Disc member 44 is implemented as an adjunct to the engagement capability between latching surface 80 of lever 42 and mating surface 58 of catch 40. In particular, when latch mechanism 20 is in latched configuration 76, disc member 44 within cavity 45 is located within a notch 82 (visible in FIG. 7) formed in pivot body 64. The engagement of disc member 44 with notch 82 further prevents lever 42 from rotating or pivoting about pivot axis 68, and thereby preventing catch 40 from pivoting about pivot point 60.

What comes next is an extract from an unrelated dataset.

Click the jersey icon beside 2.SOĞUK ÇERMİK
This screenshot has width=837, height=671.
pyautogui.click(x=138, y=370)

The combined locking mechanisms of latching surface 80 of lever 42 with mating surface 58 of catch 40, and the further inclusion of disc member 44 engaged with pivot body of lever 42 via notch 82 enables the locked retention of lid 30 to container 26. Furthermore, should container 26 be knocked over by wind or by an animal, or should container 26 be subjected to vibratory stimulus, the combined locking mechanisms are largely capable of retaining lid 30 locked to container 26.

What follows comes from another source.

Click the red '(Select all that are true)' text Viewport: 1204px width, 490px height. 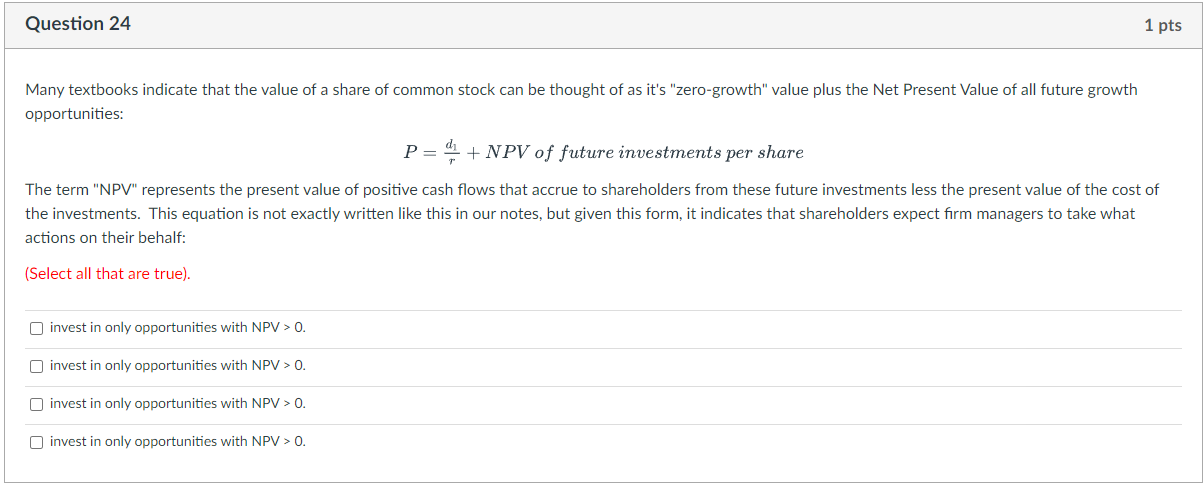tap(108, 274)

FIG. 5 shows a side view of a first side of the gravity-actuated latch mechanism 20 at an initially tilted position 84. Latch mechanism 20 is illustrated with a portion of housing 38 removed so as to better visualize some of the internal components of mechanism 20. Referring briefly to FIG. 3, the portion of housing 38 removed in FIG. 5 is at the right side of the illustration of FIG. 3.

With continued reference to FIG. 5, container 26 (shown in ghost form), with the attached latch mechanism 20, has been picked up by a refuse truck (not shown) and is beginning to be tipped in order to empty container 26. It should be recalled that latch mechanism 20 is mounted to inside front wall 28 of container 26, i.e., the inside of container 26 at the front from which the refuse truck picks up container 26. Accordingly, the refuse truck would be located on the left side of latch mechanism 20 in accordance with FIG. 5. At a tilt of, for example, approximately forty-five degrees, disc member 44 rolls from it rest position 86 engaged with notch 82 (FIG. 7) in pivot body 64 of lever 42 within cavity 45 to a disengaged position 88. Rest position 86 is represented in ghost form by a circle having a white perimeter.

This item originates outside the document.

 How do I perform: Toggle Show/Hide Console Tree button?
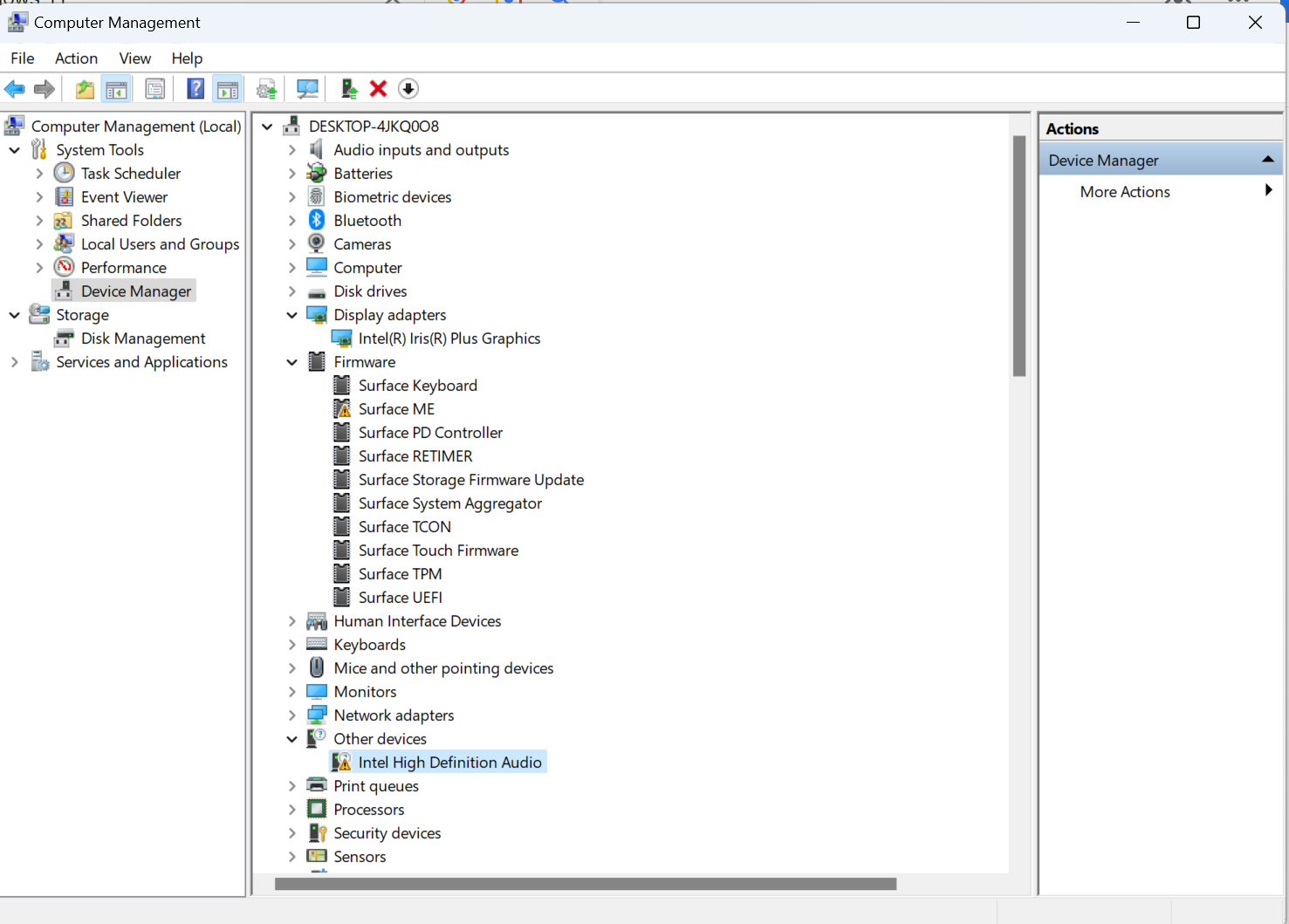116,89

Cavity 45 includes a cavity region 90 displaced forward from lever 42, i.e., displaced toward front wall 28 of container 26. Disengaged position 88 of disc member 44 occurs when disc member 44 rolls into cavity region 90. Cavity 45 may be slot shaped having a width that is only slightly wider than disc member 44 so that disc member 44 is largely prevented from tipping or tilting within cavity region 90. Accordingly, in order to unlock latch mechanism 20, disc member 44 must first roll out of notch 82.

Now referring to FIG. 6, FIG. 6 shows a side view of a second side of gravity-actuated latch mechanism 20 tilted at a greater angle than that shown in FIG. 5. Latch mechanism 20 is illustrated with a portion of housing 38 of latch body 22 removed so as to better visualize some of the internal components of mechanism 20. Referring briefly to FIG. 3, the portion of housing 38 removed in FIG. 5 is at the left side of the illustration of FIG. 3. Accordingly, the refuse truck would be located on the right side of latch mechanism 20 in accordance with FIG. 6.

With continued reference to FIG. 6, FIG. 6 shows container 26 (in ghost form) with latch mechanism 20 tilted to an unlock position 92. At a tilt of, for example, approximately fifteen degrees beyond, or below, horizontal, latch actuation ball 48 begins to roll within elongated passage 50 due to the effect of gravity and contacts distal end 74 of lever arm 66 residing in passage 50. That is, the refuse truck continues to move container 26 through a dump cycle creating a steeper angle so that latch actuation ball 48 is able to apply more weight to distal end 74 of lever arm 66 to positively move lever arm 66 to its stop.

It should be observed that a lower inner wall 94 of elongated passage 50 is approximately flat, i.e., without curves, depressions, or pockets. The approximately flat shape of lower inner wall 94 enables latch actuation ball 48 to easily roll in passage 50 when container 26 with latch mechanism 20 is tilted by the refuse truck. Additionally, an upper inner wall 96 includes a shoulder section 98 that forms a pocket 100 within elongated passage 50. Pocket 100 faces the back and sides (see also FIGS. 3 and 7) of container 26 when container 26 is in an upright position. Accordingly, if container 26 falls backward and/or on one of its sides, ball 48 is more likely to roll into and reside in pocket 100 instead of rolling in passage 50 to strike distal end 74 of lever arm 66. Thus, lid (FIG. 1) is more likely to remain locked to container 26 in the event that container 26 is blown over by wind or knocked over by an animal.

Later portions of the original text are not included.